▶ _EXERCISE AIM_:
Having located the line with "Given: Switch to the Fuentes tab", repeat it and all remaining lines of the records exactly. Pictures do not belong in the answer.

▶ _SUPPLIED INFORMATION_:
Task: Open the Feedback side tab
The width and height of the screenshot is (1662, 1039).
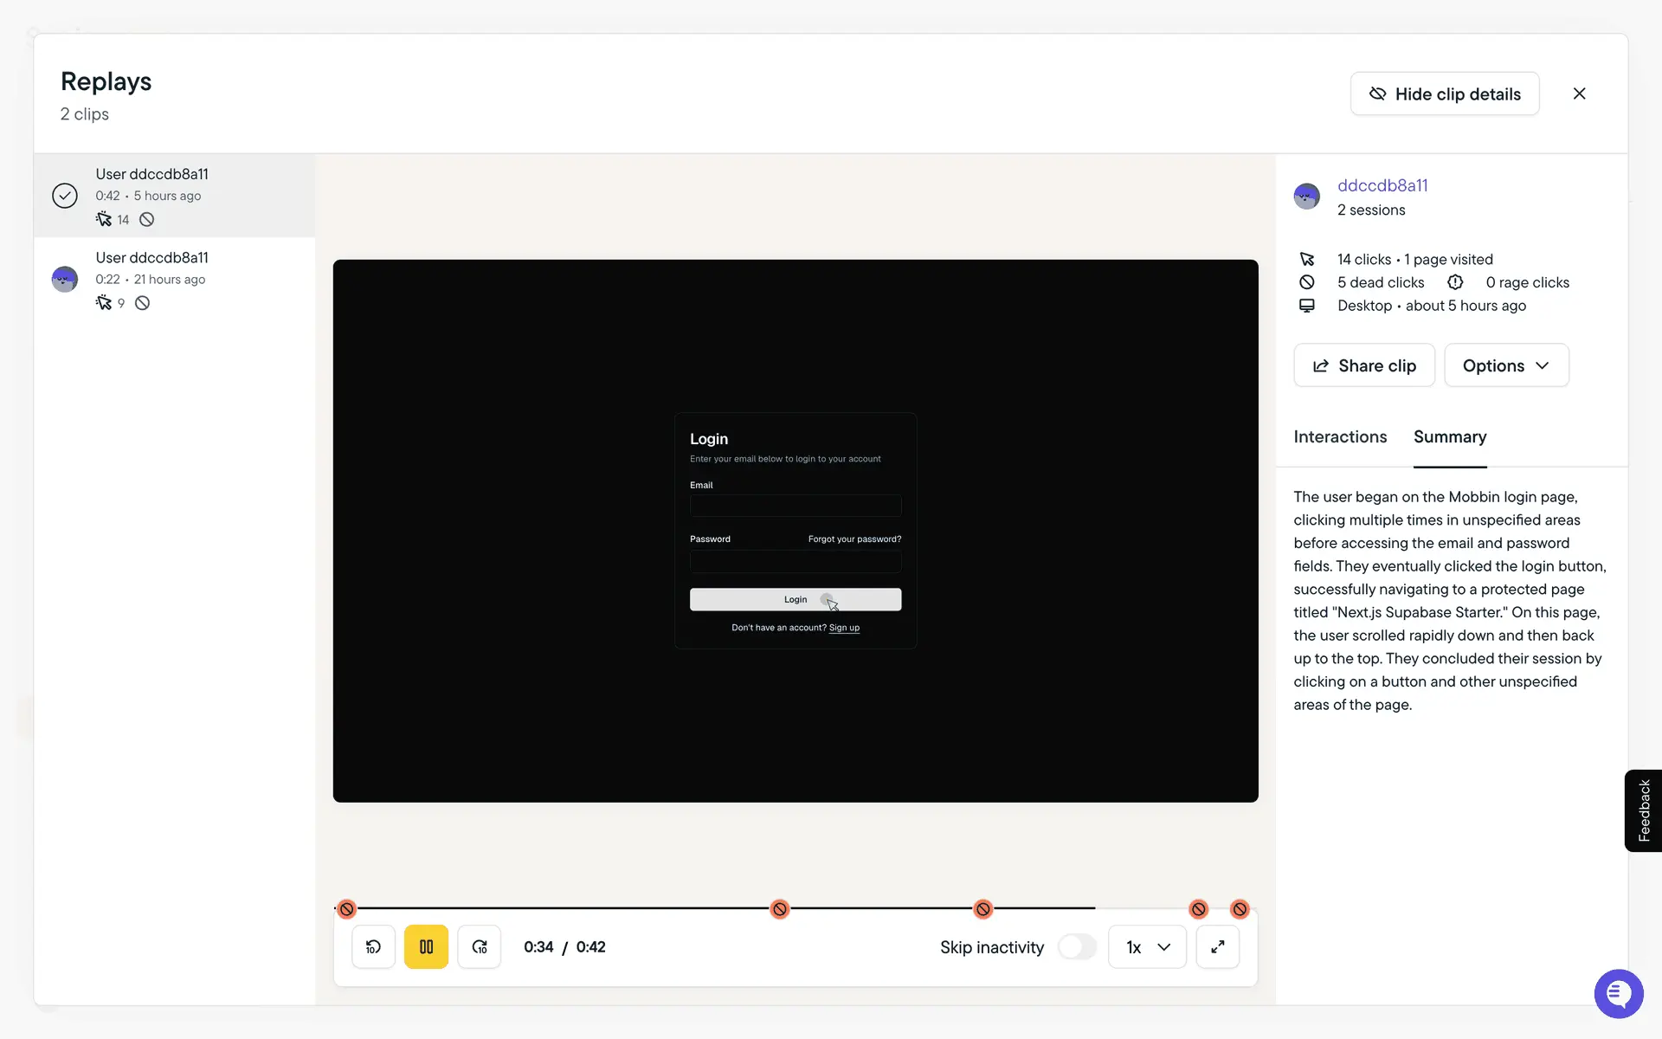Action: coord(1643,810)
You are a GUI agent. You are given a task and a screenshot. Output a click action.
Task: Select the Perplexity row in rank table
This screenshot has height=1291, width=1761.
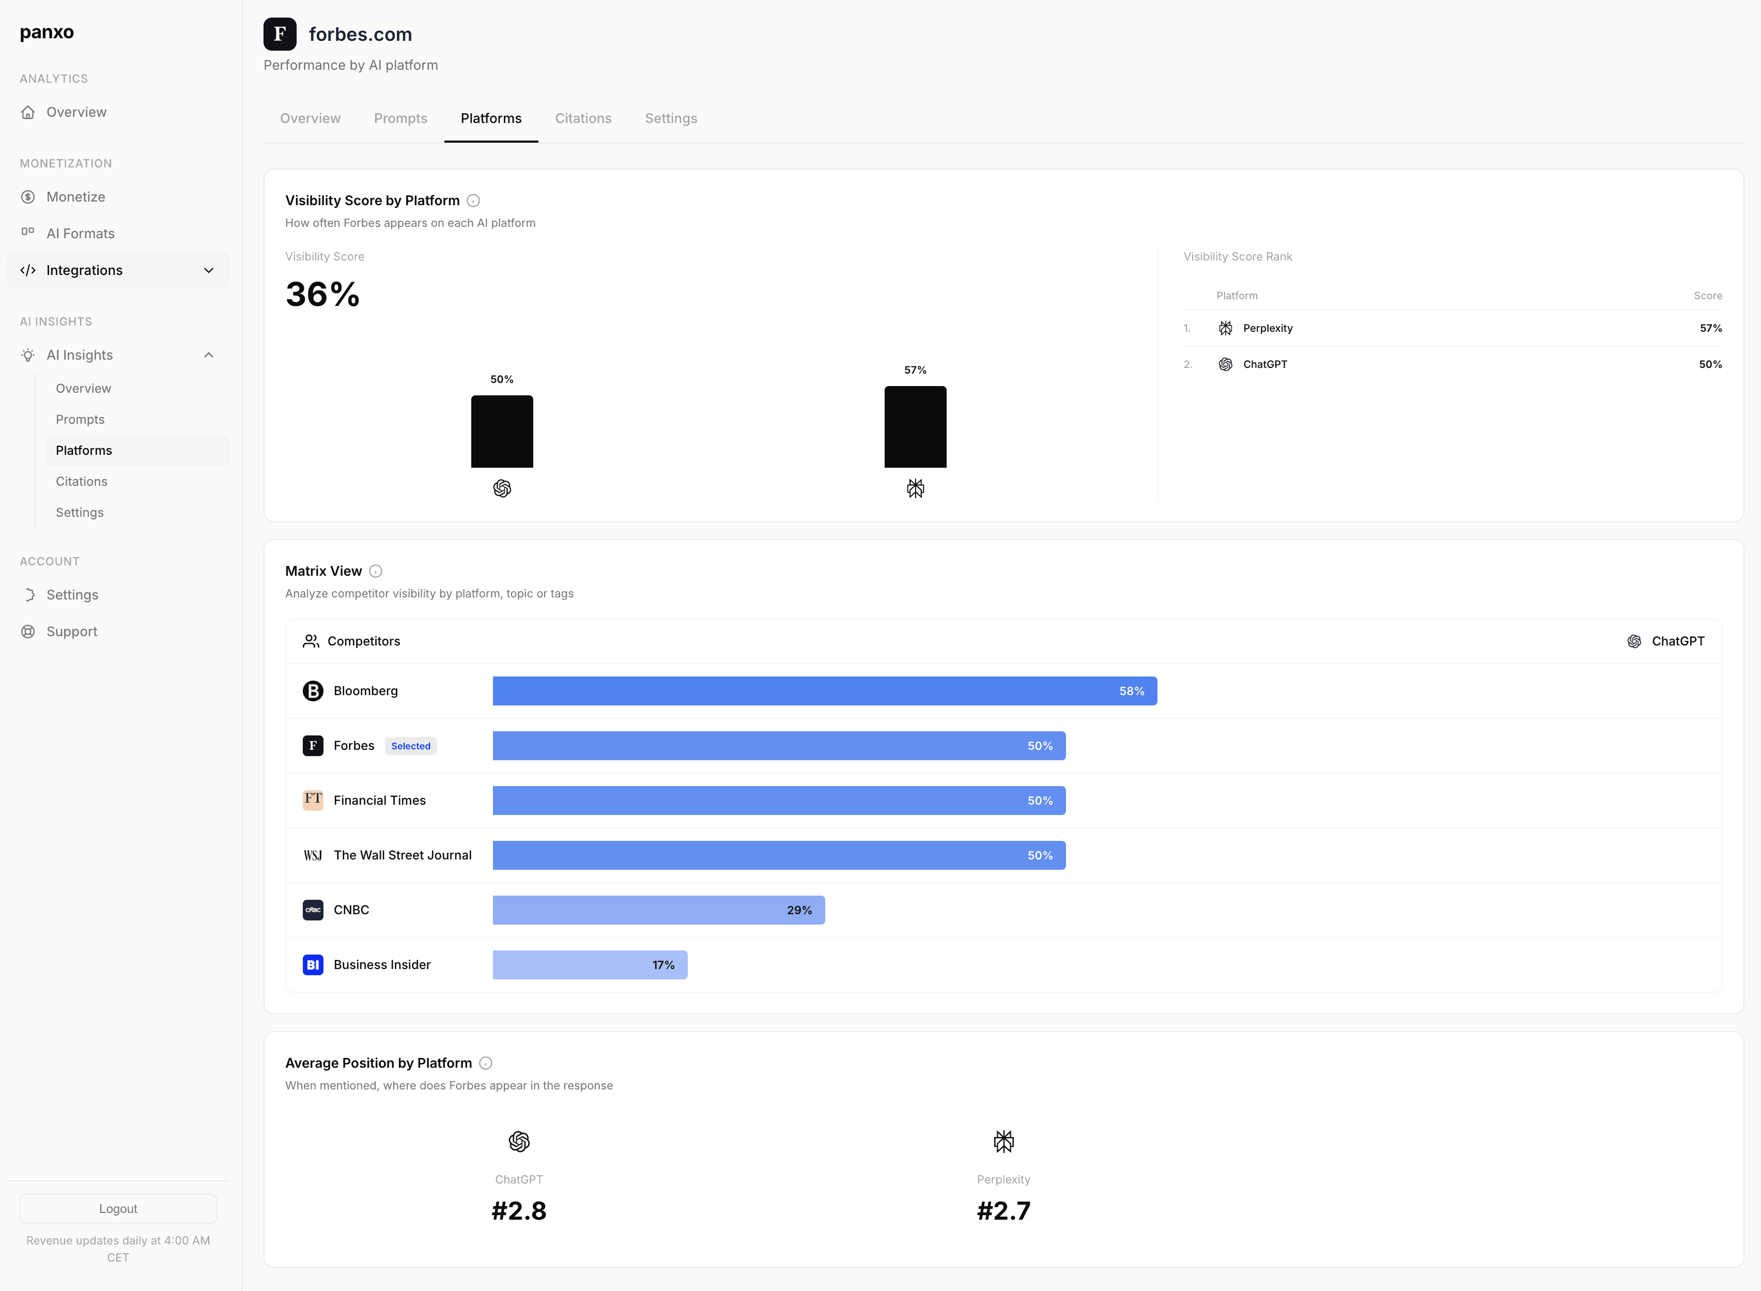pos(1267,328)
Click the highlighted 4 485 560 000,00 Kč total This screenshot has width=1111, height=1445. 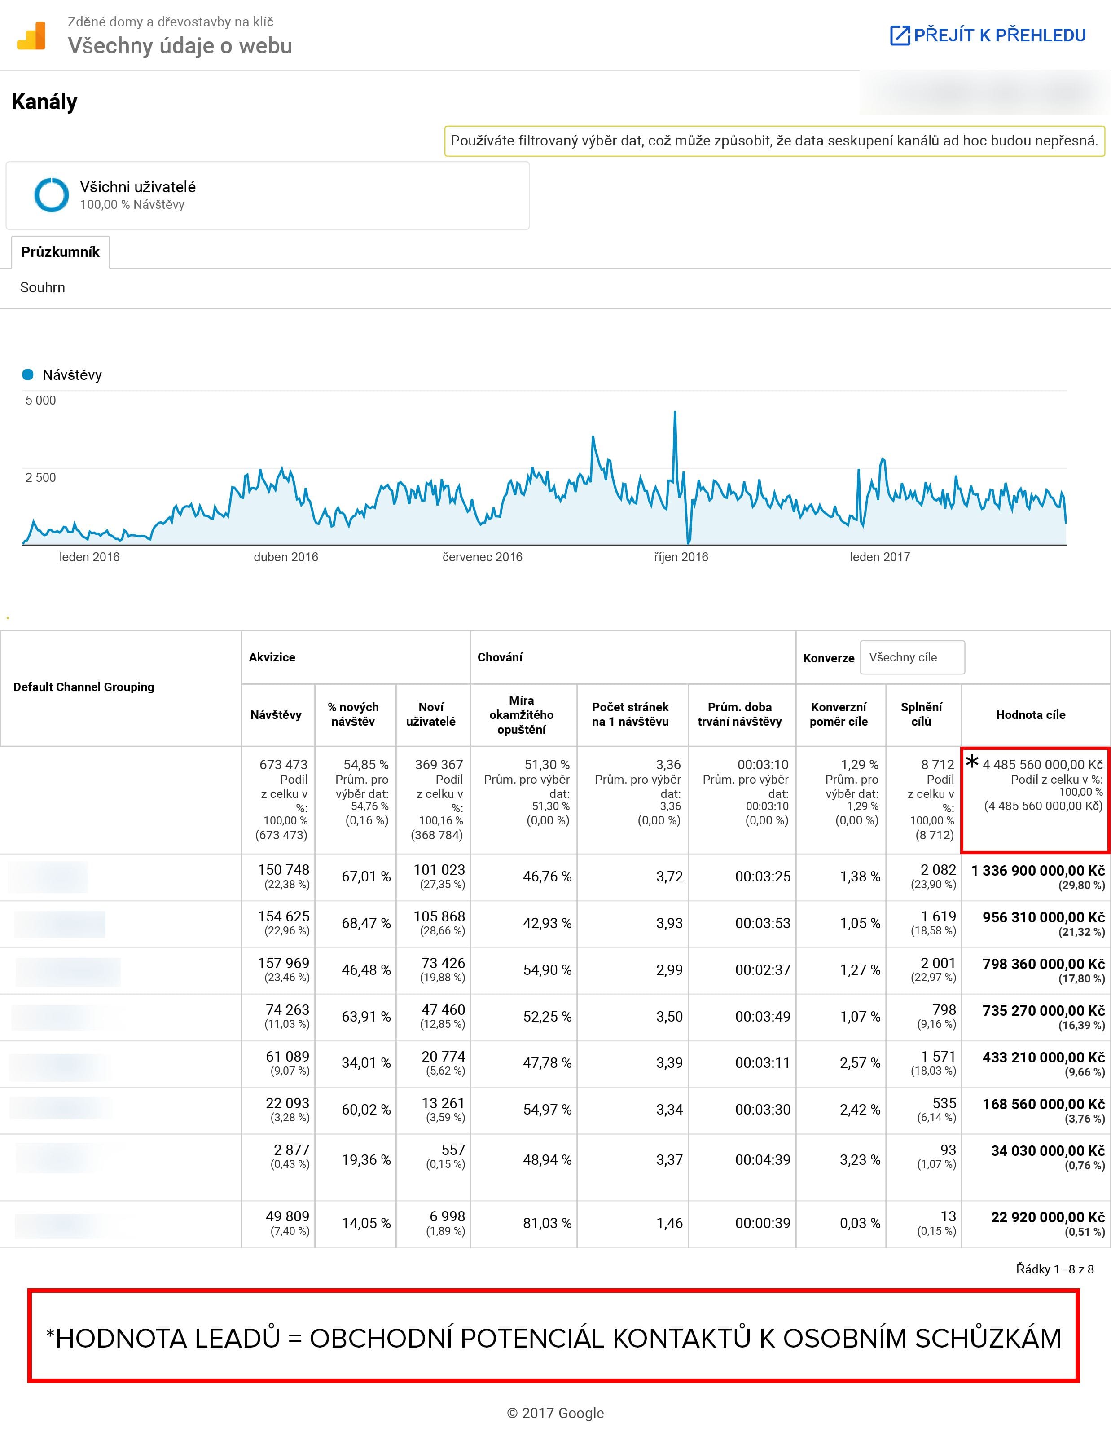point(1042,765)

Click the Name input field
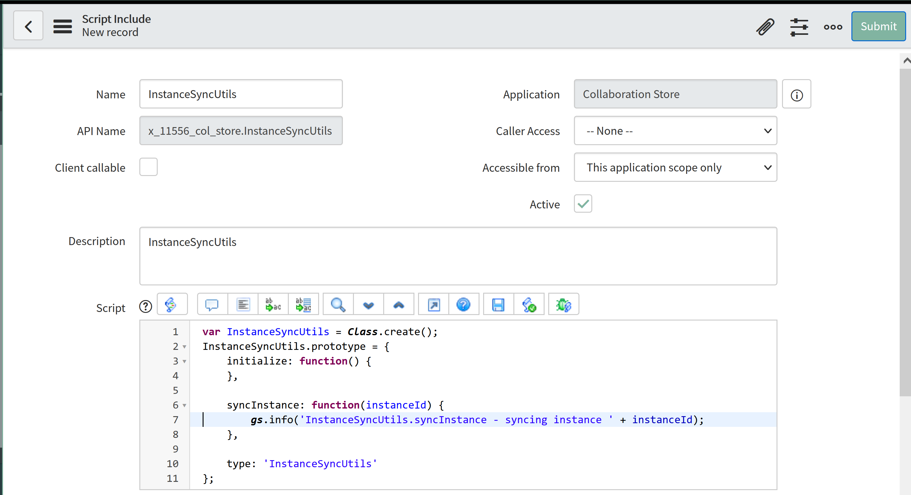click(241, 94)
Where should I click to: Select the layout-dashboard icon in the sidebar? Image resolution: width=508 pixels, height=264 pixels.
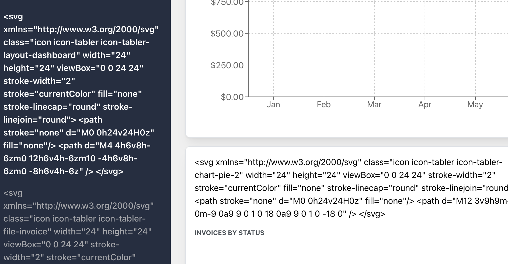pos(78,94)
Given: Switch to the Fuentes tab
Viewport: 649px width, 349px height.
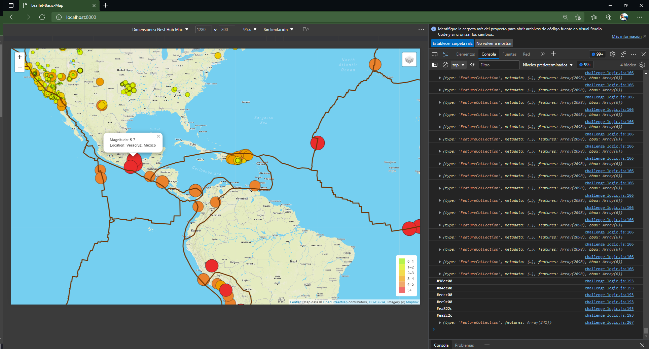Looking at the screenshot, I should click(509, 54).
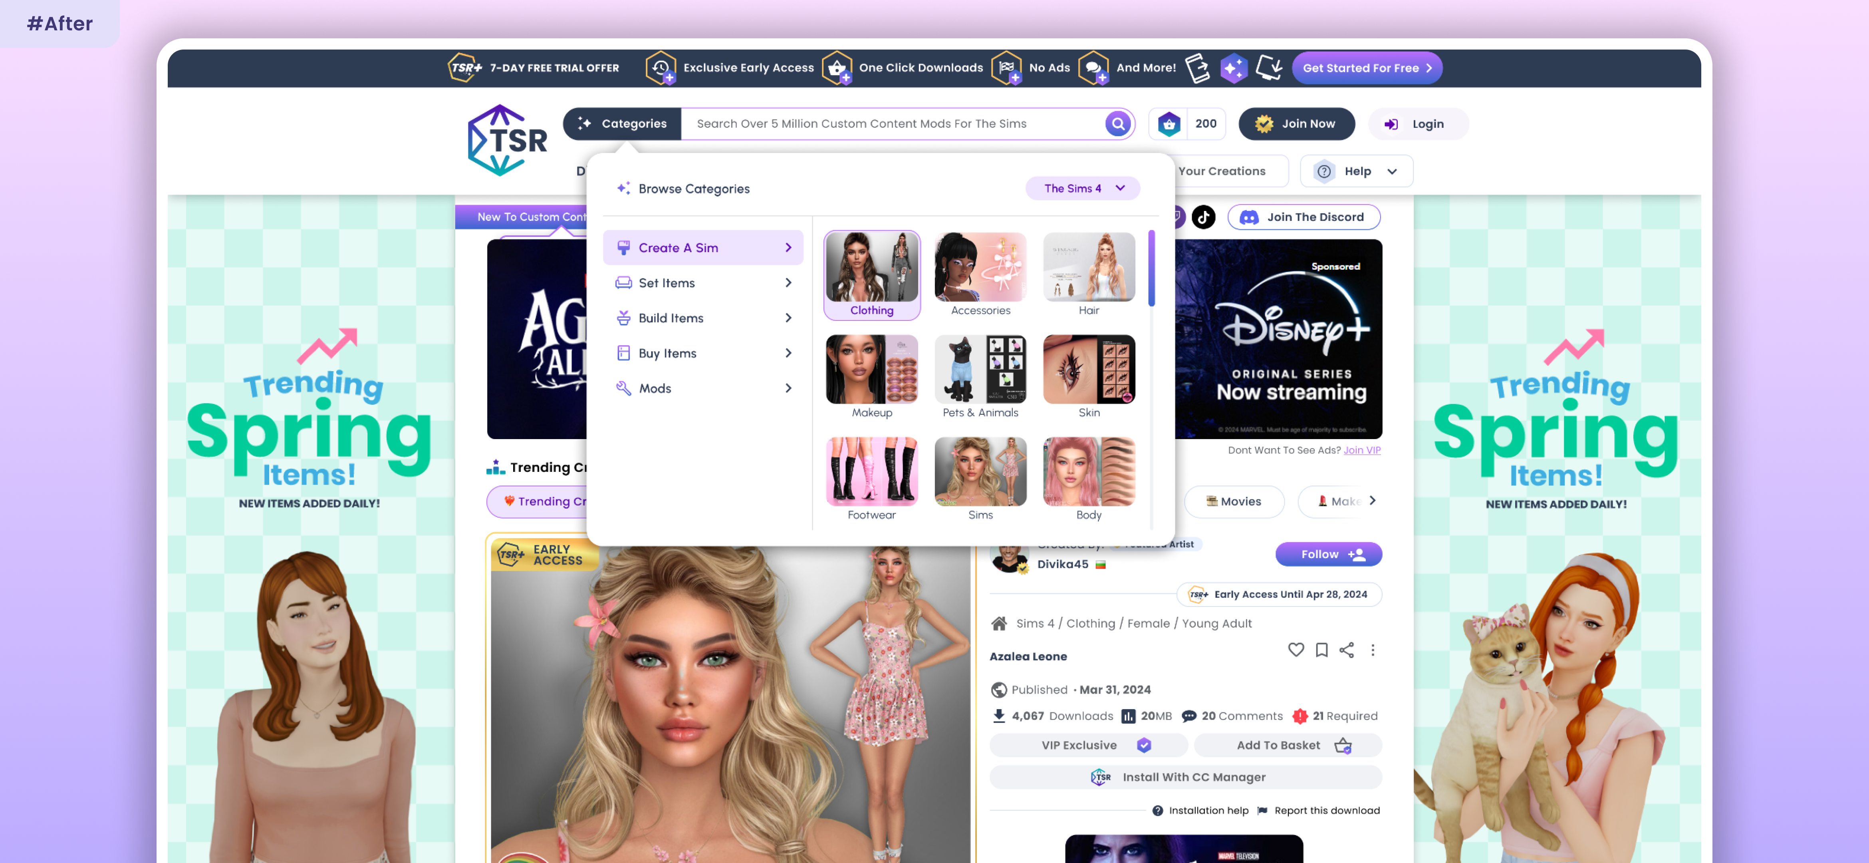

▶ _RESULT BELOW_:
Given: Switch to the Fuentes tab
Viewport: 649px width, 349px height.
Looking at the screenshot, I should click(509, 54).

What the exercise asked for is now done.